▶ **Problem details**: Starting at the line below that contains "At what coordinates" and ending with the final line, replace "Apply" with "Save" and write out only those lines, leaving everything else in them unchanged.

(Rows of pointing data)
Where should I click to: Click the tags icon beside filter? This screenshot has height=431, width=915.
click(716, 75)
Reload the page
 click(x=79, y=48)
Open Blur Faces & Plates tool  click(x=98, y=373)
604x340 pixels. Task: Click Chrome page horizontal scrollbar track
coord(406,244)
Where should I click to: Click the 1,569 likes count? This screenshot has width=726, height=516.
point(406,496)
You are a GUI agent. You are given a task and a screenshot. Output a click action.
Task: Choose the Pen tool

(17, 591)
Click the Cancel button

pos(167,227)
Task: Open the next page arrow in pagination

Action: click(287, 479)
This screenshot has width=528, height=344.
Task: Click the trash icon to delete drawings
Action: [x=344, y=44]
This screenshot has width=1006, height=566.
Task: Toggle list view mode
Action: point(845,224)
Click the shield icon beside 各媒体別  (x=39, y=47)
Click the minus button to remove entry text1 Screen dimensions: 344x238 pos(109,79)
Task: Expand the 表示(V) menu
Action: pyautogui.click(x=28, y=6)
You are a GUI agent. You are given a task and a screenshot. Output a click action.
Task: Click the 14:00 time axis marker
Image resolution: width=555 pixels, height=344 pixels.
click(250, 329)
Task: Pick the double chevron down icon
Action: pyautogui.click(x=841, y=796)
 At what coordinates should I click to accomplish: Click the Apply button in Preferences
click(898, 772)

▶ **Result below**:
 At what coordinates should I click to accomplish: Click the Save button in Preferences
click(898, 772)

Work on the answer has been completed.